In una sola parola è solo questione di “opportunità”. E’ opportuno andare a cena nel locale di Occhiuto? E’ questa la domanda che dobbiamo rivolgere al dottor Gratteri.

Uno può dire: ma scusa, Occhiuto non è un mafioso al 41 bis, è il sindaco della città, è una persona perbene fino a prova contraria. Quindi perché Gratteri non può cenare in quel ristorante?

Una domanda legittima da parte di chi non conosce i fatti. Perché al di là della morale, dell’etica, e della deontologia (e scusate se è poco), un procuratore capo della DDA più importante, assieme a quella di Reggio, d’Italia, la questione della “natura” del luogo dove mette piede se la deve porre a prescindere.

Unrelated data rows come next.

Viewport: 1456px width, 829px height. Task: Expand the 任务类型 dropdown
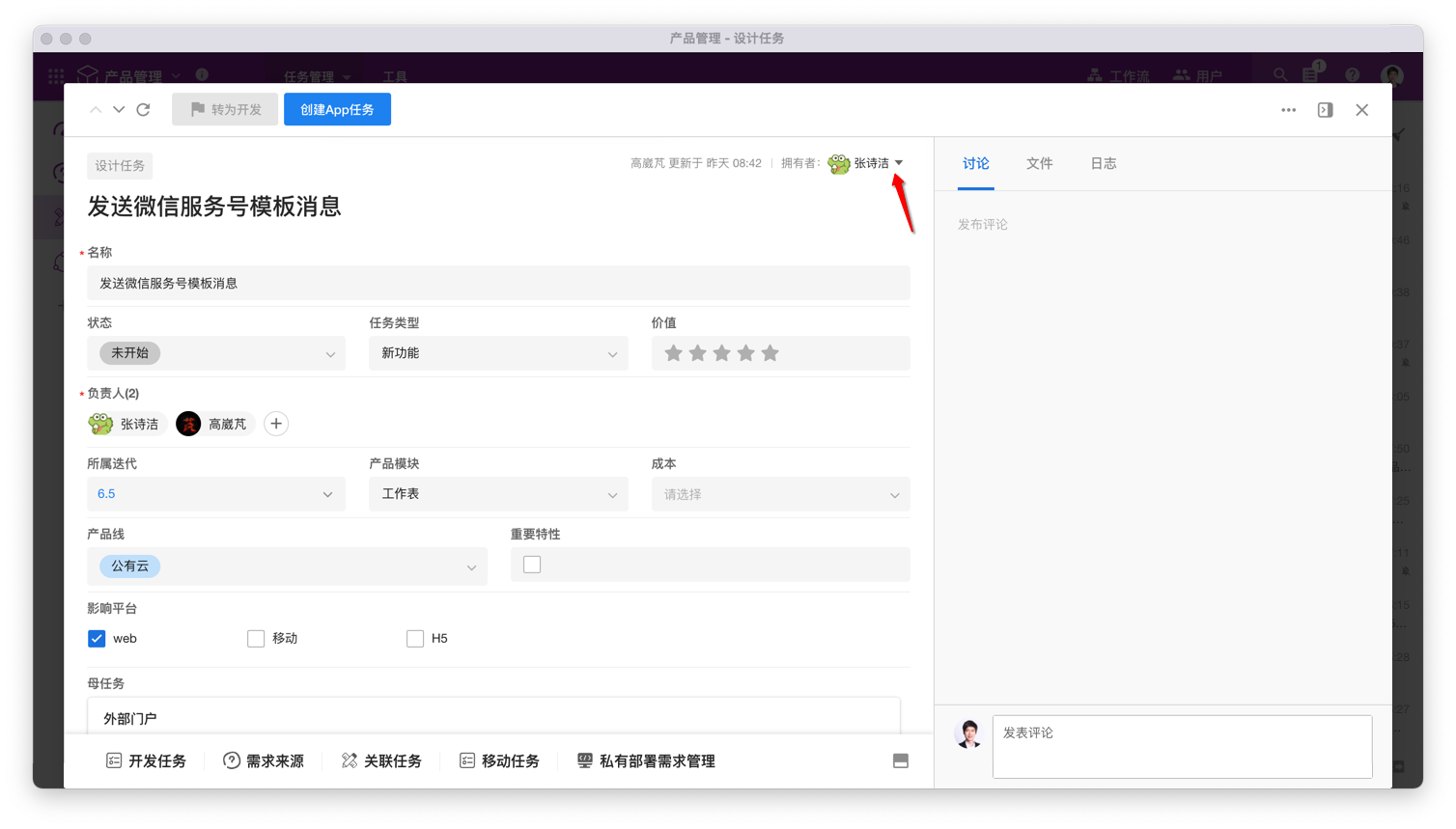[498, 353]
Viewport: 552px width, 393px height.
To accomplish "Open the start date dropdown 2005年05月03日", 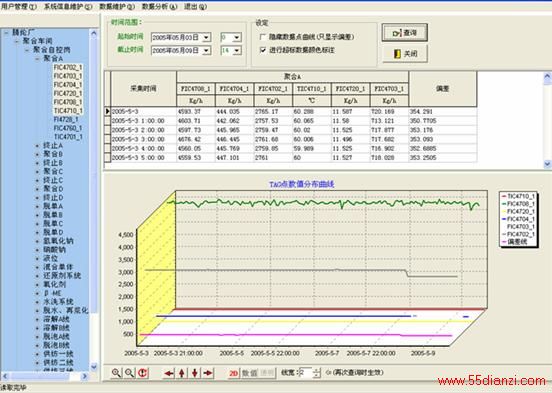I will 207,37.
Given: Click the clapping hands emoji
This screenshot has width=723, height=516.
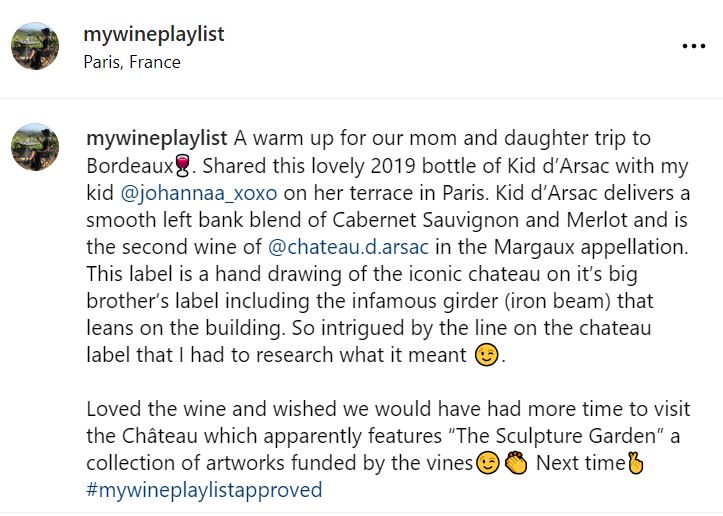Looking at the screenshot, I should click(x=516, y=463).
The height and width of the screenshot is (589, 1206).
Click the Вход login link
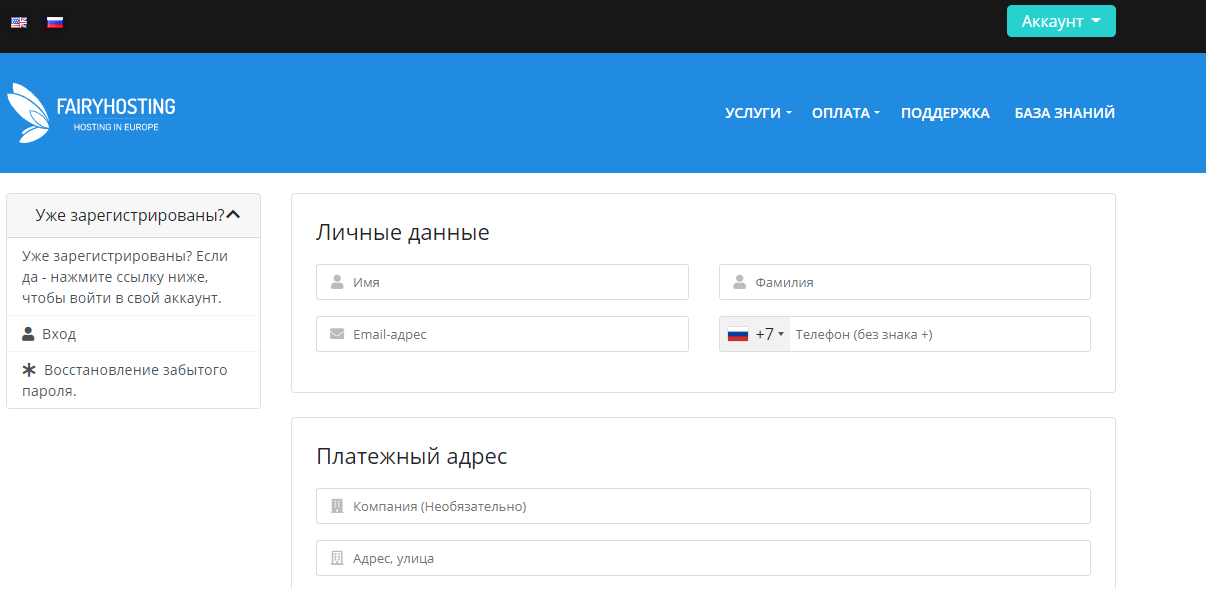[59, 334]
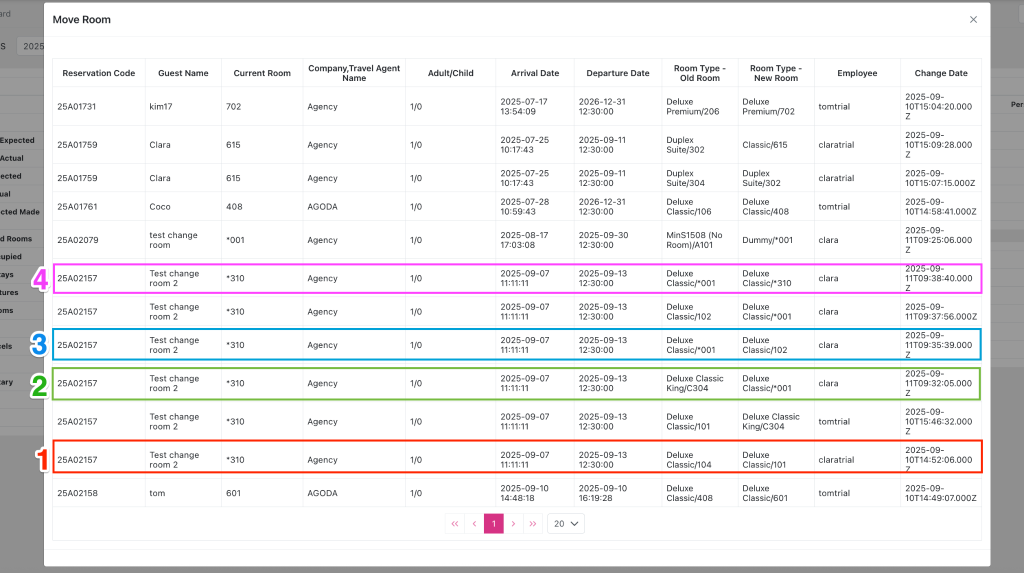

Gratteri aveva il dovere, sempre morale, etico, deontologico di chiedere alla questura, ai carabinieri, al suo amico Pellegrini: ma questo posto di chi è?

E il ristorante di Occhiuto non è il luogo ideale da frequentare per il procuratore capo della DDA, perché Gratteri sa bene che su di lui c’è una investigazione in corso.

Non è opportuno mangiare nel ristorante della persona che molti pentiti chiamano in causa per questioni di voto di scambio, e non solo. E Gratteri non può far finta di non sapere questo. Prova ne è il fatto che nelle stesse carte (i verbali dei pentiti Foggetti) che lo hanno portato per la terza volta a chiedere l’arresto del consigliere regionale Orlandino Greco e di Aldo Figliuzzi, ci sono anche i nomi di Occhiuto, Manna, Paolini. Quindi se ha letto il nome di Orlandino Greco, ha letto di sicuro anche quello di Occhiuto, perché stanno nello stesso verbale (vedi foto). Di fronte a questo, ognuno fa la propria scelta: c’è chi ha deciso di non giocare più a tennis e chi ha deciso di cenare nel ristorante di Occhiuto.

Ecco le carte: il verbale della DDA di Catanzaro dove appare il nome di Occhiuto redatto nel 2015. Verbale che oggi si trova dentro un fascicolo che è al vaglio investigativo proprio dall’ufficio diretto da Gratteri. Non può dire che non sapeva. E non c’entra niente, per quel che riguarda il lavoro del pm, se Occhiuto è già stato condannato, o se è incensurato. Quello che conta per il pm è la verifica dei fatti, e fino a che questi non saranno accertati non è costume dei magistrati frequentare le persone sulle quali indagano.

C’era o non c’era Occhiuto, diventa relativo di fronte al comportamento pubblico che deve mantenere un integerrimo magistrato. Del resto siamo abituati a vedere pm che cenano insieme ad indagati. Vedi Cozzolino e Potestio.

Non diciamo che Gratteri volutamente è andato in quel locale, ma di sicuro è stato superficiale nella scelta. Tutto qui. È una questione di opportunità.